On Mon, Jun 12, 2023 at 01:35:26PM +0200, Jan Kara wrote:
> On Sun 11-06-23 20:15:28, Darrick J. Wong wrote:
> > From: Darrick J. Wong <djwong@xxxxxxxxxx>
> > 
> > Jan Kara suggested that when one thread is in the middle of freezing a
> > filesystem, another thread trying to freeze the same fs but with a
> > different freeze_holder should wait until the freezer reaches either end
> > state (UNFROZEN or COMPLETE) instead of returning EBUSY immediately.
> > 
> > Plumb in the extra coded needed to wait for the fs freezer to reach an
> > end state and try the freeze again.
> > 
> > Signed-off-by: Darrick J. Wong <djwong@xxxxxxxxxx>
> 
> You can maybe copy my reasoning from my reply to your patch 1/3 to the
> changelog to explain why waiting is more desirable.

Done.

"Neither caller can do anything sensible with this race other than retry
but they cannot really distinguish EBUSY as in "someone other holder of
the same type has the sb already frozen" from "freezing raced with
holder of a different type"

is now added to the commit message.

> > @@ -1690,11 +1699,13 @@ static int freeze_frozen_super(struct super_block *sb, enum freeze_holder who)
> >   */
> >  int freeze_super(struct super_block *sb, enum freeze_holder who)
> >  {
> > +	bool try_again = true;
> >  	int ret;
> >  
> >  	atomic_inc(&sb->s_active);
> >  	down_write(&sb->s_umount);
> >  
> > +retry:
> >  	if (sb->s_writers.frozen == SB_FREEZE_COMPLETE) {
> >  		ret = freeze_frozen_super(sb, who);
> >  		deactivate_locked_super(sb);
> > @@ -1702,8 +1713,14 @@ int freeze_super(struct super_block *sb, enum freeze_holder who)
> >  	}
> >  
> >  	if (sb->s_writers.frozen != SB_UNFROZEN) {
> > -		deactivate_locked_super(sb);
> > -		return -EBUSY;
> > +		if (!try_again) {
> > +			deactivate_locked_super(sb);
> > +			return -EBUSY;
> > +		}
> 
> Why only one retry? Do you envision someone will be freezing & thawing
> filesystem so intensively that livelocks are possible?

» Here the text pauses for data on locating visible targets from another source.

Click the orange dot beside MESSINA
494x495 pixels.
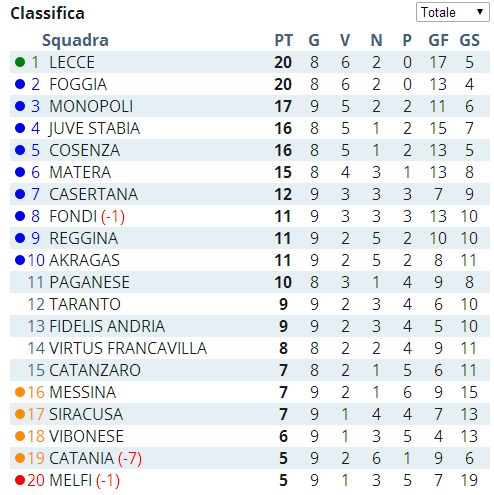click(20, 392)
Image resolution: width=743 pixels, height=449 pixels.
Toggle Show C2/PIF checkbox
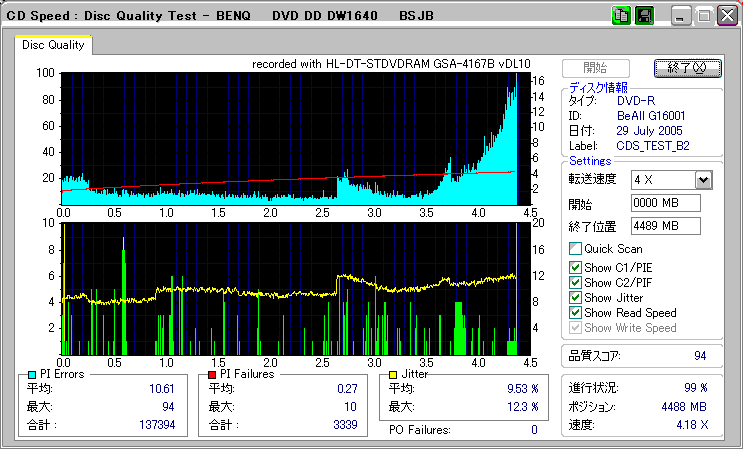pyautogui.click(x=575, y=282)
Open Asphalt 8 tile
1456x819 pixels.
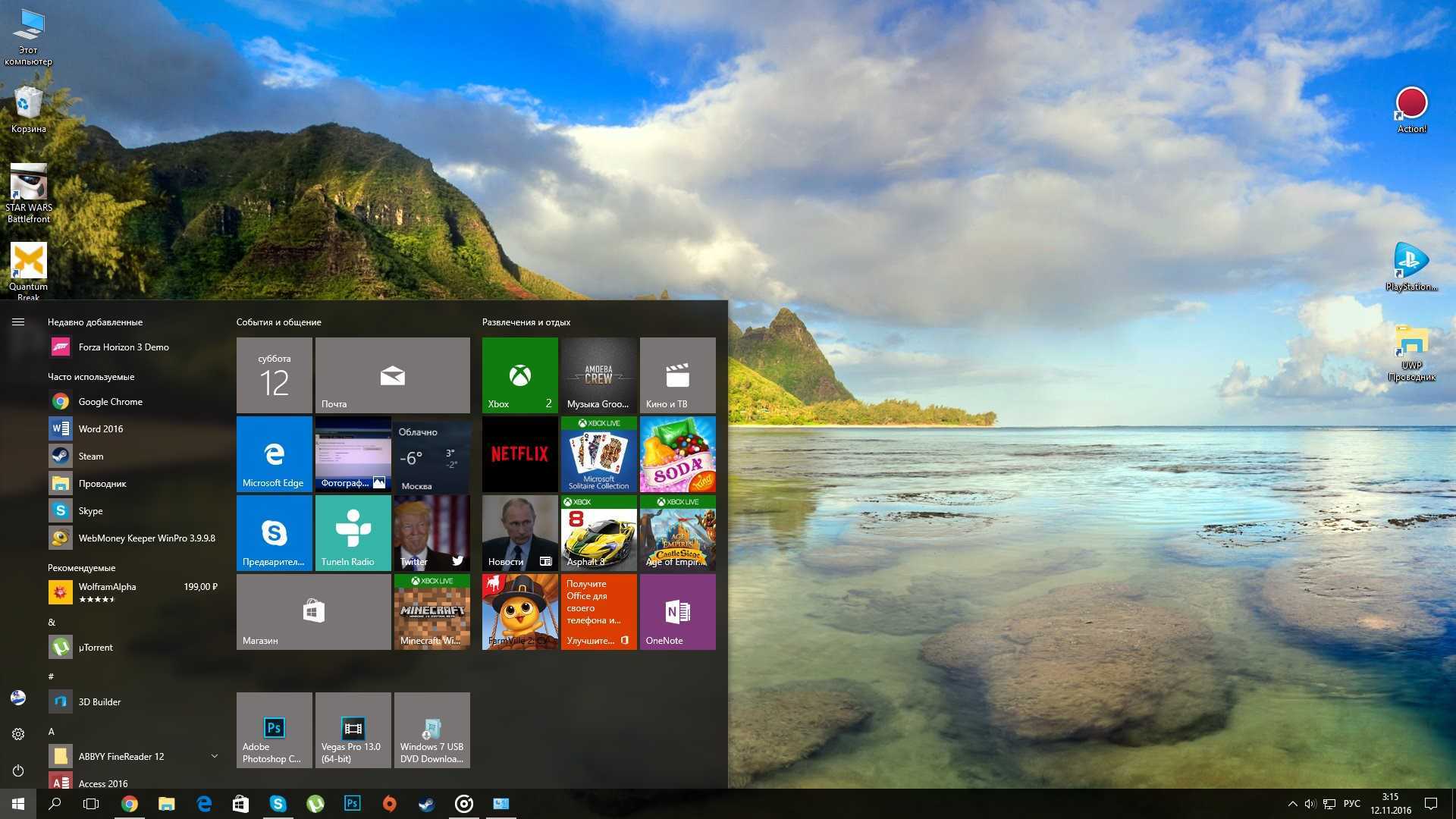coord(597,533)
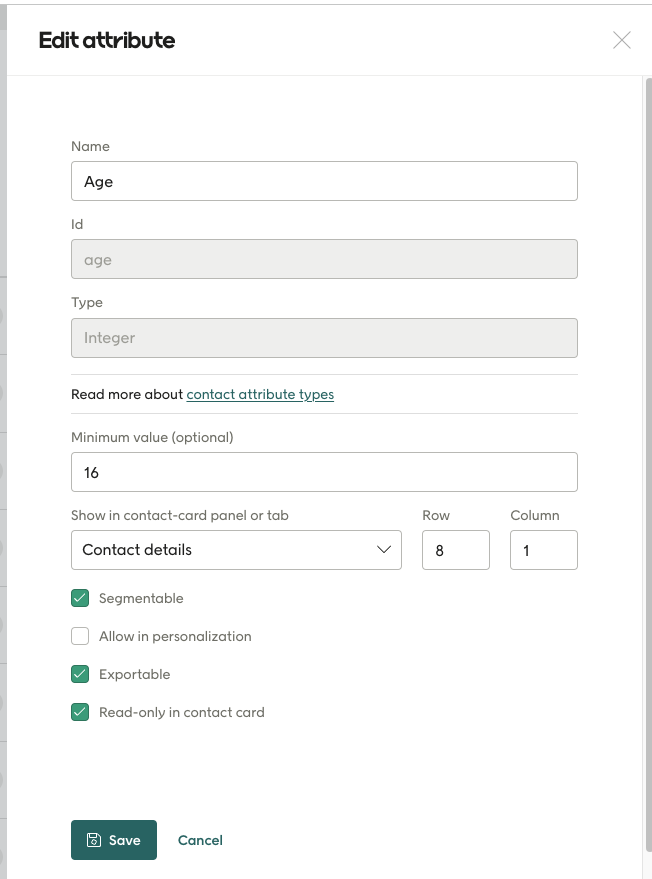Focus the Row value input
The height and width of the screenshot is (879, 652).
coord(456,550)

I was worried about that, but the more I think about it, the more I can
convince myself that we can take the simpler approach of cycling
s_umount until we get the state we want.

> In that case I'd
> think the system has other problems than freeze taking long... Honestly,
> I'd be looping as long as we either succeed or return error for other
> reasons.

Ok.

> What we could be doing to limit unnecessary waiting is that we'd update
> freeze_holders already when we enter freeze_super() and lock s_umount
> (bailing if our holder type is already set). That way we'd have at most one
> process for each holder type freezing the fs / waiting for freezing to
> complete.

<shrug> I don't know how often we even really have threads contending
for s_umount and elevated freeze state.  How about we go with the
simpler wait_for_partially_frozen and see if complaints crop up?

> > +
> > +		wait_for_partially_frozen(sb);
> > +		try_again = false;
> > +		goto retry;
> >  	}
> >  
> ...
> > @@ -1810,6 +1831,7 @@ static int thaw_super_locked(struct super_block *sb, enum freeze_holder who)
> >  	if (sb_rdonly(sb)) {
> >  		sb->s_writers.freeze_holders &= ~who;
> >  		sb->s_writers.frozen = SB_UNFROZEN;
> > +		wake_up_var(&sb->s_writers.frozen);
> >  		goto out;
> >  	}
> >  
> > @@ -1828,6 +1850,7 @@ static int thaw_super_locked(struct super_block *sb, enum freeze_holder who)
> >  
> >  	sb->s_writers.freeze_holders &= ~who;
> >  	sb->s_writers.frozen = SB_UNFROZEN;
> > +	wake_up_var(&sb->s_writers.frozen);
> >  	sb_freeze_unlock(sb, SB_FREEZE_FS);
> >  out:
> >  	wake_up(&sb->s_writers.wait_unfrozen);
> 
> I don't think wakeups on thaw are really needed because the waiter should
> be woken already once the freezing task exits from freeze_super(). I guess
> you've sprinkled them here just for good measure?

I've changed wait_for_partially_frozen to cycle s_umount until we find
the locked state we want, so the wake_up_var calls aren't needed
anymore.

--D

> 								Honza
> -- 
> Jan Kara <jack@xxxxxxxx>
> SUSE Labs, CR